→ **Activity**
Your answer should consist of all lines in the listing that hold the word "Open".

→ **Data supplied**

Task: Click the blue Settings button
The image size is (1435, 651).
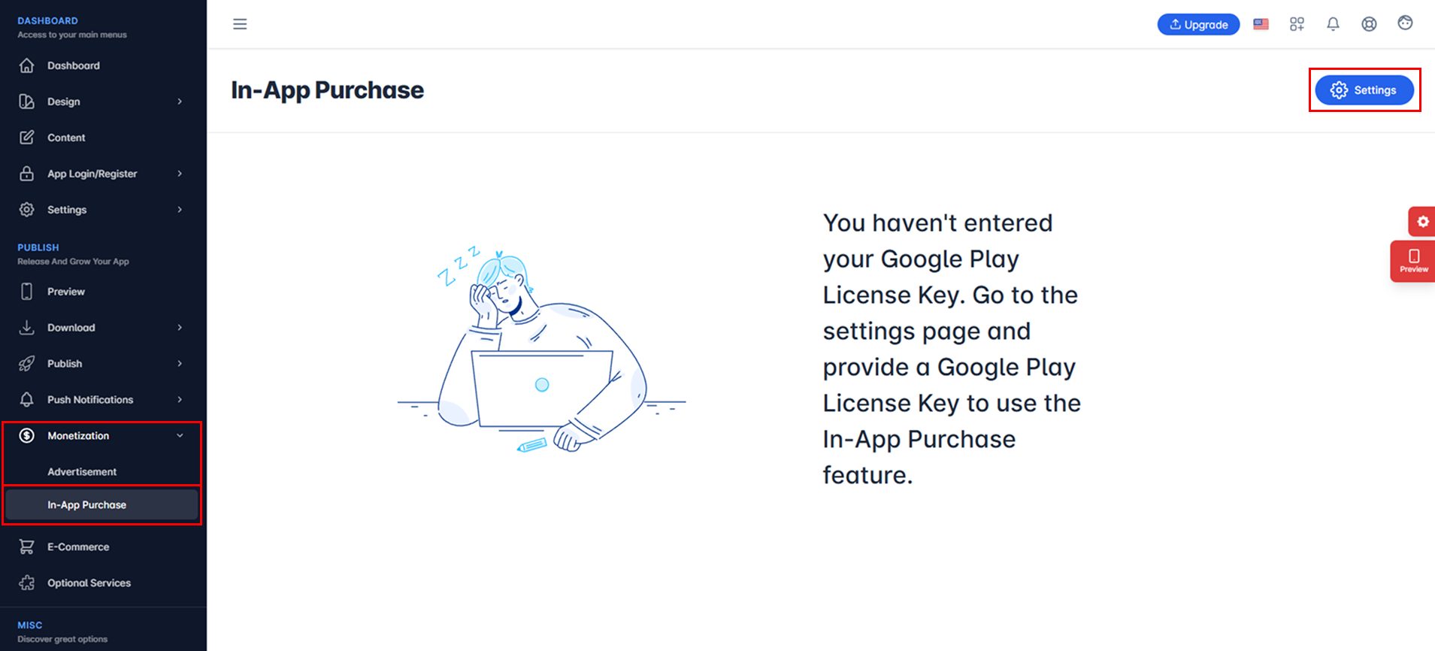Action: (x=1364, y=90)
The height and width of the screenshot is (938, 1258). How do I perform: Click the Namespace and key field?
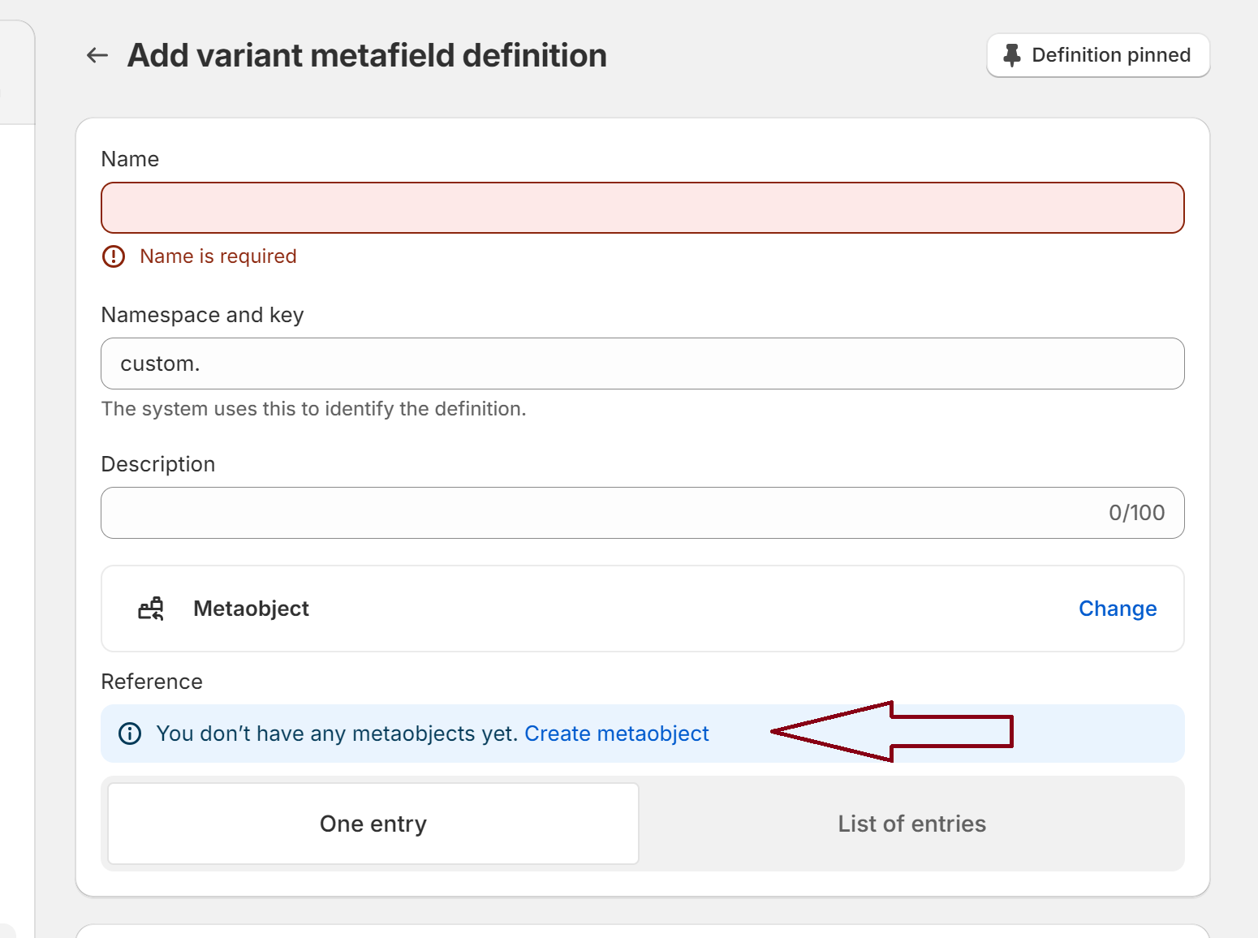[x=642, y=364]
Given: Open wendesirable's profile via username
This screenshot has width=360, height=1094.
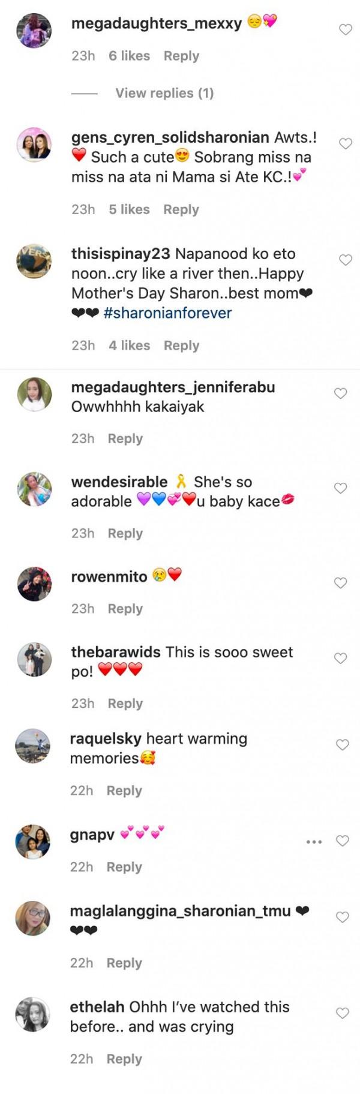Looking at the screenshot, I should [119, 482].
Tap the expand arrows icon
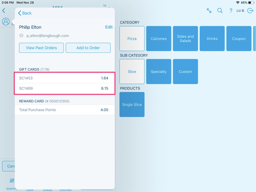 (209, 11)
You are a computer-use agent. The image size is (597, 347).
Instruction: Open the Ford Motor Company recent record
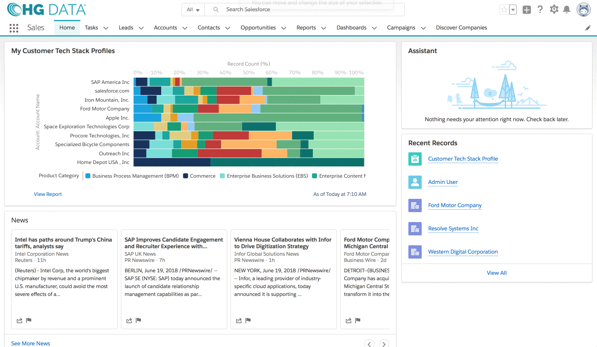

→ **Your solution**
Given: Open wendesirable's profile via username
Instruction: Open the Ford Motor Company recent record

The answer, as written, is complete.